Taken together, these bills address the full range of problems that we have seen in recent elections. They also take steps to remove barriers to the ballot box and encourage wider voter participation through measures like same-day registration, early voting, uniform counting of provisional ballots, equitable distribution of resources, and permanent no-excuse absentee voting. They deserve immediate attention from the leadership on both sides of the aisle.

In addition, we applaud Sen. Dianne Feinstein (D-CA) and the Senate Committee on Rules and Administration for the recent election reform hearings focusing on voting technology, including the debacle in Sarasota. People For the American Way and People For the American Way Foundation continue to urge Congress to thoroughly investigate the problems in Sarasota and in other locations where the voting process failed, where voters were misled or intimidated, or where serious questions have been raised about the integrity of the voting process.

CONCLUSION

With a huge turnout expected in the presidential election of 2008, it is highly probable that unless we act immediately, the problems we saw in 2006 will arise again.
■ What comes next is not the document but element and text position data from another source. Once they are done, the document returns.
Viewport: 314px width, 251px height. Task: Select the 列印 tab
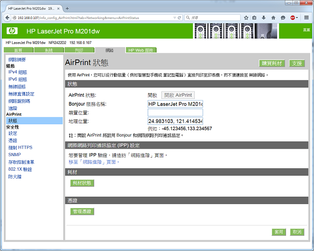coord(79,50)
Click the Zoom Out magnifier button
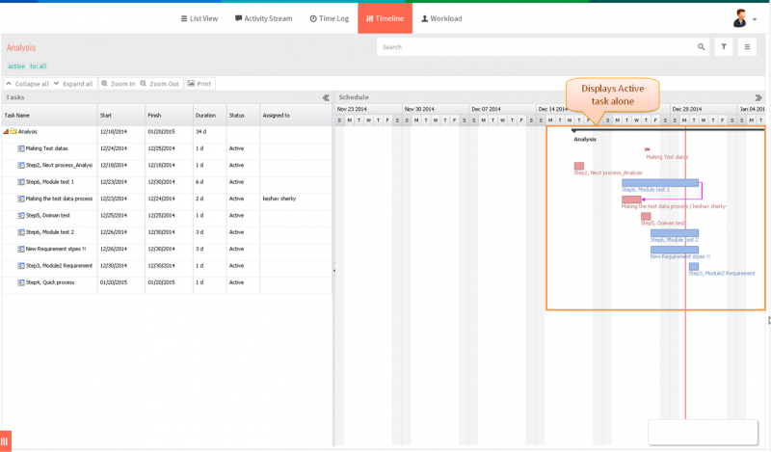This screenshot has width=771, height=452. pyautogui.click(x=160, y=84)
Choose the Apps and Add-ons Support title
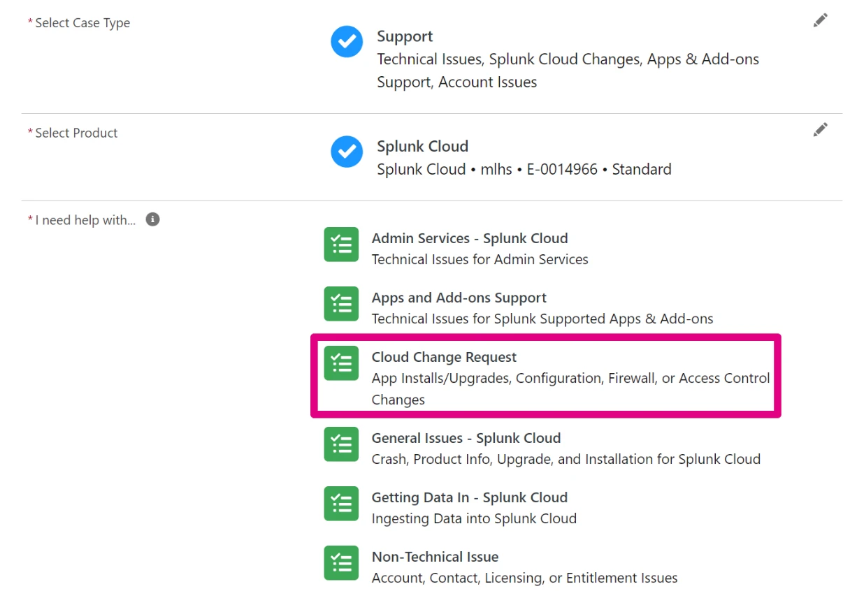The image size is (850, 591). coord(459,298)
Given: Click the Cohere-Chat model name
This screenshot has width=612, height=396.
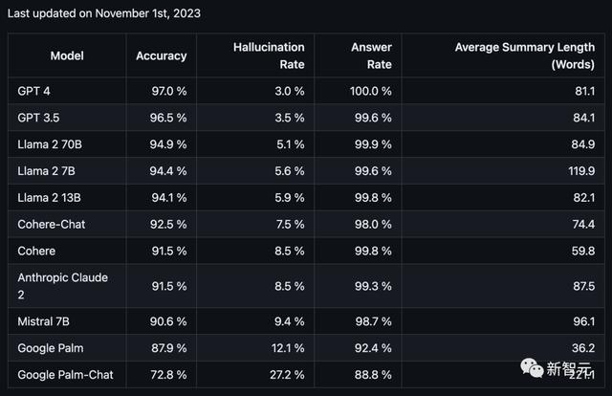Looking at the screenshot, I should coord(51,224).
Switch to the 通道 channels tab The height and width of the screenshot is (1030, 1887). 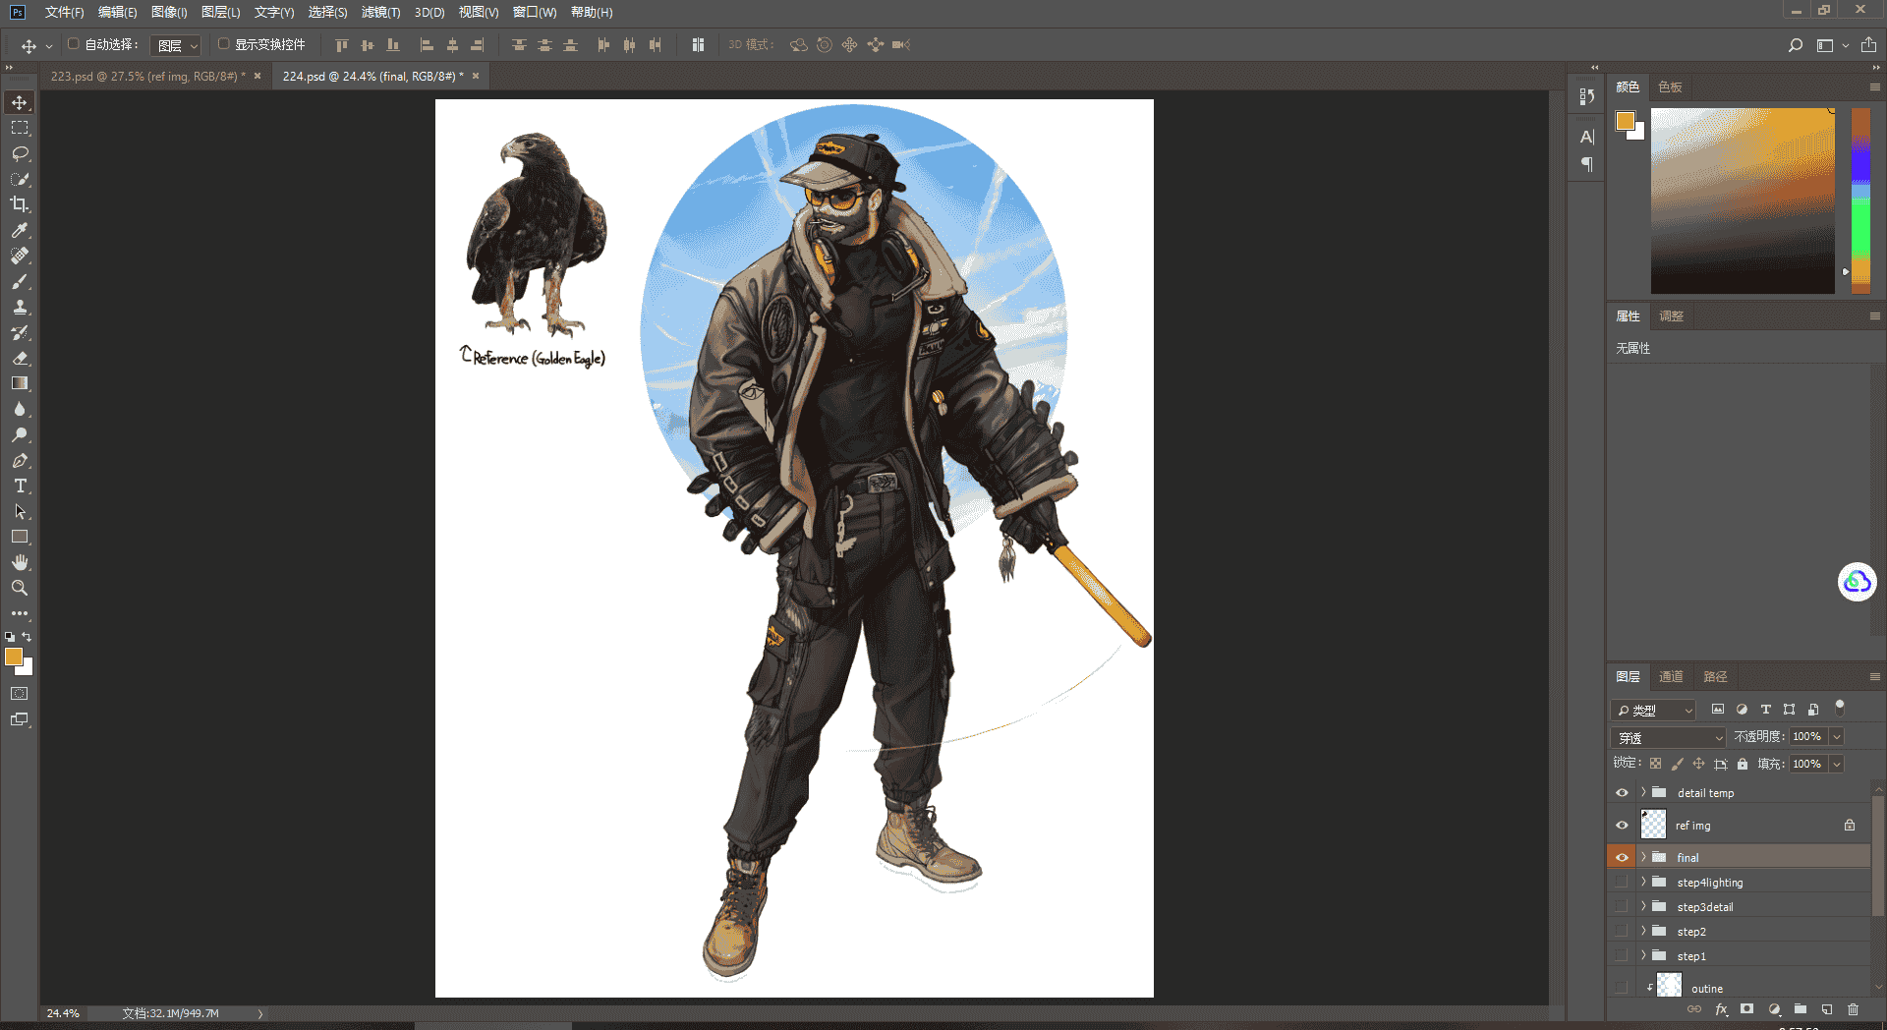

Martin Luther King Jr. often used the phrase, “The urgency of now.” If these reforms are to be in place for 2008, Congress must act now.

We can have paper trails that voters can verify on the spot. We can ban secret voting machine codes that can’t be examined. We can ensure that our election machinery works, through systematic manual audits. We can make sure citizens with limited English skills can vote in the language they understand best. We can make sure that voters with disabilities have privacy and ease of access to the ballot. We can ban deceptive practices that intimidate voters and keep them away from the polls. We can open up access to the ballot box with initiatives like same-day registration, early voting, and no-excuse absentee voting. And we can ensure there is fair and equitable distribution of voting machines for all voters.

In short, we can have election reform that will ensure that every citizen has the opportunity to vote, and to have that vote counted. Such reform is within our grasp. Nothing less than the future of our democracy is at stake.

With hundreds of members of Congress already signed on to reform legislation, momentum is growing, but the clock is ticking. We have only a few months left to implement reforms in time for the 2008 elections. Six years after the fiasco in Florida that called the integrity of our elections into question, it’s time to act. People For the American Way and our members and activists around the country will continue to push for immediate reform.